Starting this month, Oracle is supplementing the quarterly Critical Patch Update (CPU) fixes with monthly security releases focused on high-priority vulnerabilities.
The first monthly Critical Security Patch Update (CSPU) will roll out on May 28, addressing critical-severity vulnerabilities in the company’s products.
It will be followed by a second CSPU on June 16, and a third on August 18. In July, Oracle will release the usual quarterly CPU, which will contain both fixes for new security defects and the patches included in the prior CSPUs.

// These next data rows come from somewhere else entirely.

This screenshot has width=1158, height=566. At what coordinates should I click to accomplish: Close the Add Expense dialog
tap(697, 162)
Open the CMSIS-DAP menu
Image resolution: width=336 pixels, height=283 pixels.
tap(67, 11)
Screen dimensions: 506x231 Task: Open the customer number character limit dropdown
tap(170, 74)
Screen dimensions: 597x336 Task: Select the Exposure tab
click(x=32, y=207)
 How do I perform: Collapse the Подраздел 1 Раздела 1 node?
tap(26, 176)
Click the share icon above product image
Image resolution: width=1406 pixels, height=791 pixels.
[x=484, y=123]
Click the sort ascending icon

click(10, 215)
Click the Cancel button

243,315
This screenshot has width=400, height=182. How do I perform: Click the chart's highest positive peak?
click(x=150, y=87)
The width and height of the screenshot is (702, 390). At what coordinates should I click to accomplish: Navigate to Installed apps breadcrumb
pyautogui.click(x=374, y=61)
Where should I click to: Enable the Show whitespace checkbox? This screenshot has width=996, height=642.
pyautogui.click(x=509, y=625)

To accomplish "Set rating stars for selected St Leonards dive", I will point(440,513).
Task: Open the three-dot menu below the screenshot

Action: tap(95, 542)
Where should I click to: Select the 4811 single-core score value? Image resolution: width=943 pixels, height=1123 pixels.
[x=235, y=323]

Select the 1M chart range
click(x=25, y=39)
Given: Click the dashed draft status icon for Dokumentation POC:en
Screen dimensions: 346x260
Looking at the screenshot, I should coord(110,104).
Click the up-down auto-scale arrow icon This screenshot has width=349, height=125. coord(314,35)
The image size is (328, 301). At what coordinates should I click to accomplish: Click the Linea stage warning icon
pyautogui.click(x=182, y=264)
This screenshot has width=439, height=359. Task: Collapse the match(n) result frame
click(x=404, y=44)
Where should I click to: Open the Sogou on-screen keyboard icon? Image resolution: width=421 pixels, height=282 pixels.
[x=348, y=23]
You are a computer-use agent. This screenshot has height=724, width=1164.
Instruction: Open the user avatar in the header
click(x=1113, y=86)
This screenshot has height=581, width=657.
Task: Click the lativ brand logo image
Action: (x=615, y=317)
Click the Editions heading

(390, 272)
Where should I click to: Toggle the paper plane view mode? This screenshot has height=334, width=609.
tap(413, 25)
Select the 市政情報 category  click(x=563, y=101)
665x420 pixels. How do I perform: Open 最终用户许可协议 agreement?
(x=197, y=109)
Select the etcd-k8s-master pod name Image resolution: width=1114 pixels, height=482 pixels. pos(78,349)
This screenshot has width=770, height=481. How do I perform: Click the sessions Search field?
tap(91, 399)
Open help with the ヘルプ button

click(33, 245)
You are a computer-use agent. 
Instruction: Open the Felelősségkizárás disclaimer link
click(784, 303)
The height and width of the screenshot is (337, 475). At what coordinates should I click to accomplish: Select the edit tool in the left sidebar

“This approach enables customers in customer-managed environments to reduce exposure by applying critical fixes sooner, without waiting for the next quarterly cycle,” the company says.
As before, organizations using Oracle-managed cloud services will receive the new security updates automatically, while self-managed customers will need to apply the fixes themselves.
The move to a faster patch rollout, Oracle says, is fueled by the broad adoption of AI across its environments to aid with code analysis, security testing, and vulnerability detection.
“The latest generation of AI is transforming how software vulnerabilities are identified and fixed, increasing the speed and scale of discovery and remediation,” Oracle notes.
Oracle’s use of frontier AI models has improved its vulnerability detection capabilities, allowing it to identify risks earlier, improve protections, and strengthen code.
As such, the monthly security updates will complement the quarterly cumulative rollouts to enable customers to resolve critical-severity flaws more quickly on premises.
“Security depends on identifying vulnerabilities quickly and applying fixes just as quickly. Oracle is using AI, including frontier models, to improve how issues are found and to accelerate how fixes are delivered, including the introduction of monthly CSPUs,” the company says.